_DESCRIPTION OF THE TASK:_ In the rows below, swap every "Viewport" for "Window size" and leave everything else unchanged.

— Begin —

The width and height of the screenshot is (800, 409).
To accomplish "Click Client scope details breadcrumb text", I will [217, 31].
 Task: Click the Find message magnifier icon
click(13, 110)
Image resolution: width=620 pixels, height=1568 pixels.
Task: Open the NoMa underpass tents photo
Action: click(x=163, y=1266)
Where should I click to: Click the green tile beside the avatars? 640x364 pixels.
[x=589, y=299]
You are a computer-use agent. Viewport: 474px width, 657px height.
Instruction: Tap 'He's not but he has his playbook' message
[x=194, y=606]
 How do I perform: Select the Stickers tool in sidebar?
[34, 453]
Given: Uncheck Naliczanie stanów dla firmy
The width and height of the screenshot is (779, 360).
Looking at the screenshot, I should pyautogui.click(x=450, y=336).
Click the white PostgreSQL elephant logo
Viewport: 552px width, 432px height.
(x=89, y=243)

— End —

_WORKED ANSWER:_
The width and height of the screenshot is (800, 409).
To accomplish "Click Client scope details breadcrumb text", I will [217, 31].
 Task: Click the Find message magnifier icon
click(13, 110)
Image resolution: width=620 pixels, height=1568 pixels.
Task: Open the NoMa underpass tents photo
Action: click(x=163, y=1266)
Where should I click to: Click the green tile beside the avatars? 640x364 pixels.
[x=589, y=299]
You are a computer-use agent. Window size: 474px width, 657px height.
Instruction: Tap 'He's not but he has his playbook' message
[x=194, y=606]
 How do I perform: Select the Stickers tool in sidebar?
[34, 453]
Given: Uncheck Naliczanie stanów dla firmy
The width and height of the screenshot is (779, 360).
Looking at the screenshot, I should pyautogui.click(x=450, y=336).
Click the white PostgreSQL elephant logo
Window size: 552px width, 432px height.
(x=89, y=243)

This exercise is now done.